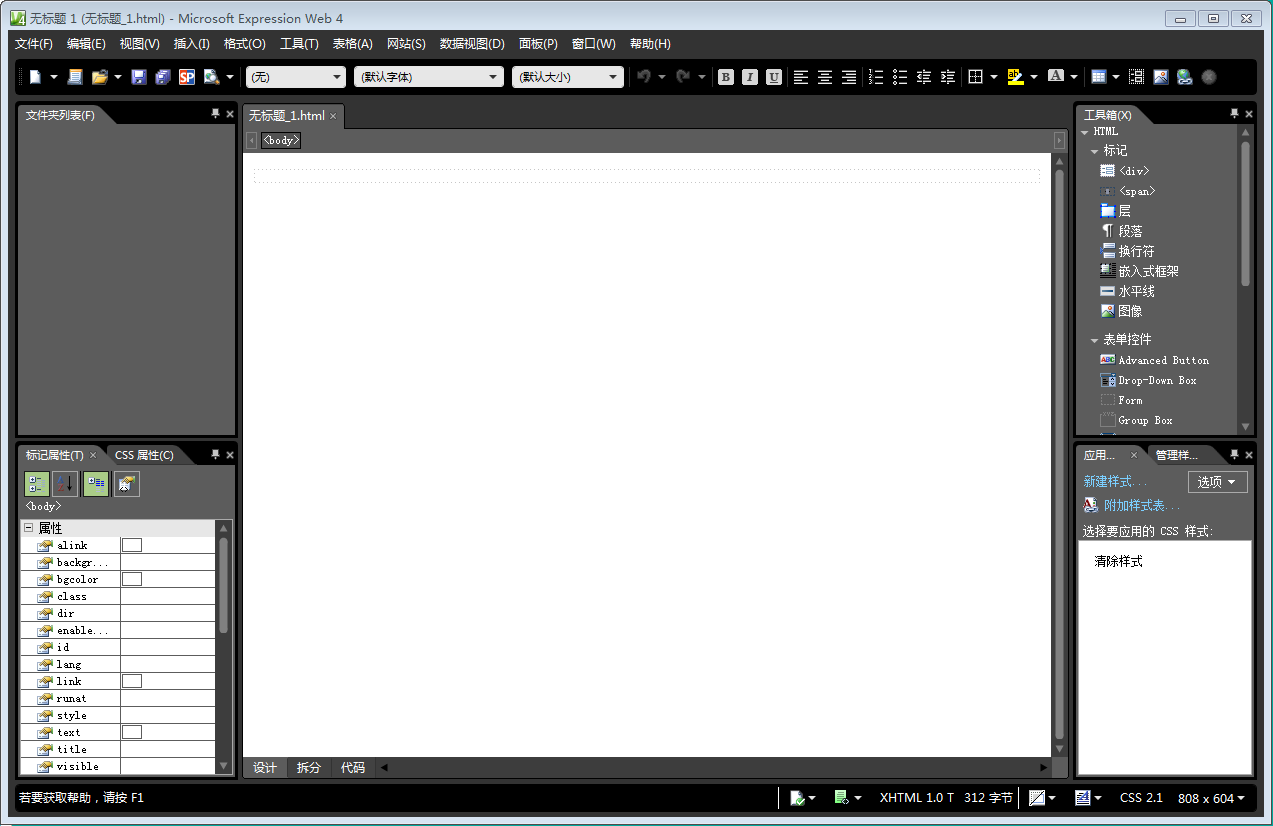Image resolution: width=1273 pixels, height=826 pixels.
Task: Click the SuperPreview SP icon
Action: 187,77

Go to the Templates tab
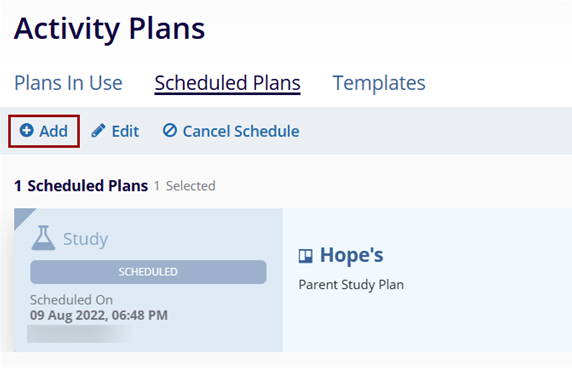(x=379, y=83)
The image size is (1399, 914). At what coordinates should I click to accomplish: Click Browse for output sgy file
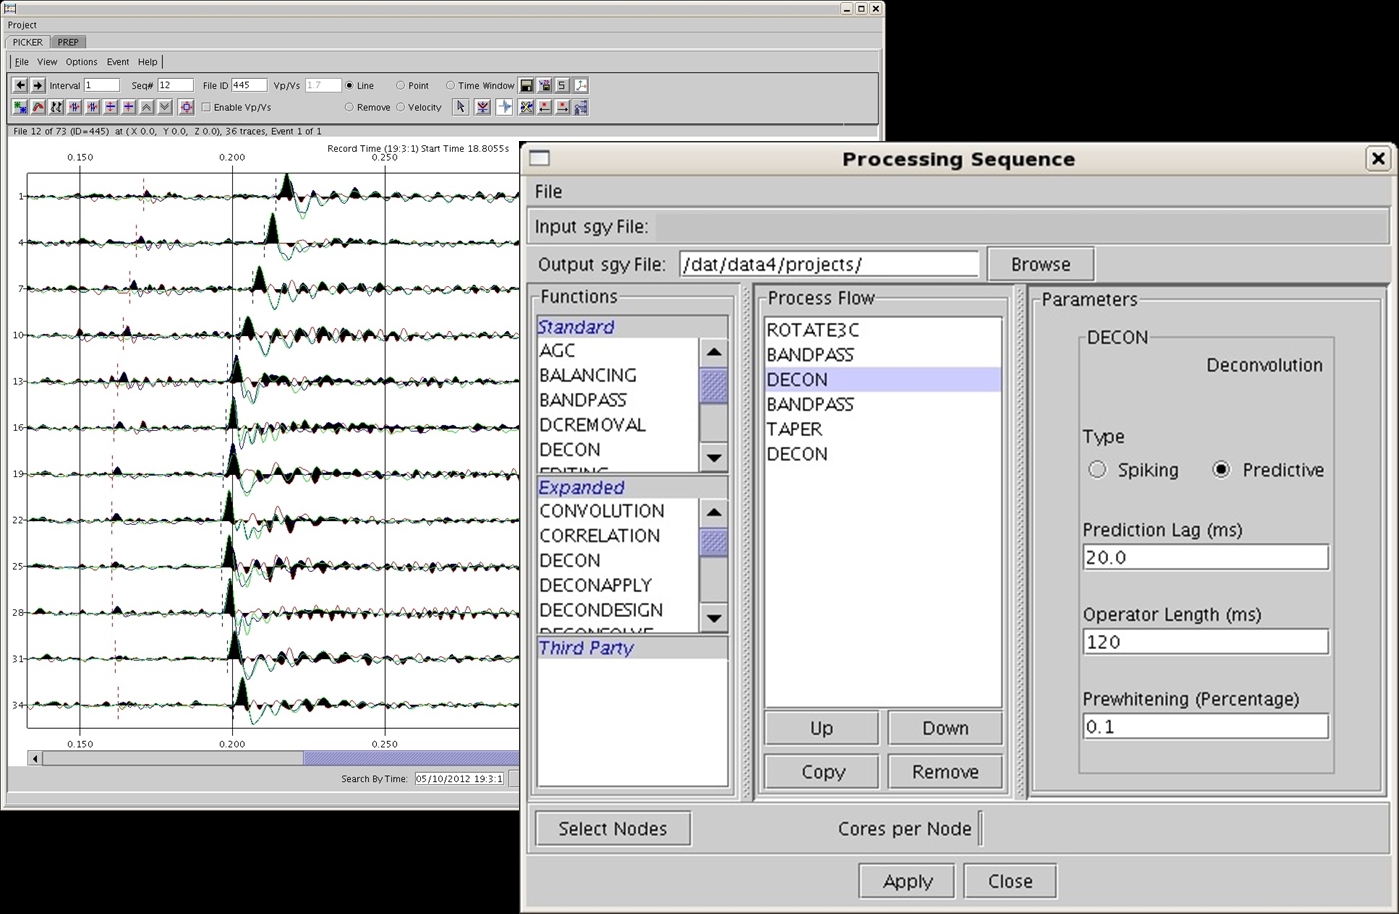[1040, 265]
+ + + +
### What is being asked
The answer must consist solely of the lines from the line containing "Go to the Templates tab" to the end of the data, reproduced exactly, with every picture left out.

### Solution to this problem
Go to the Templates tab
(x=379, y=83)
The image size is (1399, 914). At what coordinates should I click to accomplish: Click Browse for output sgy file
[1040, 265]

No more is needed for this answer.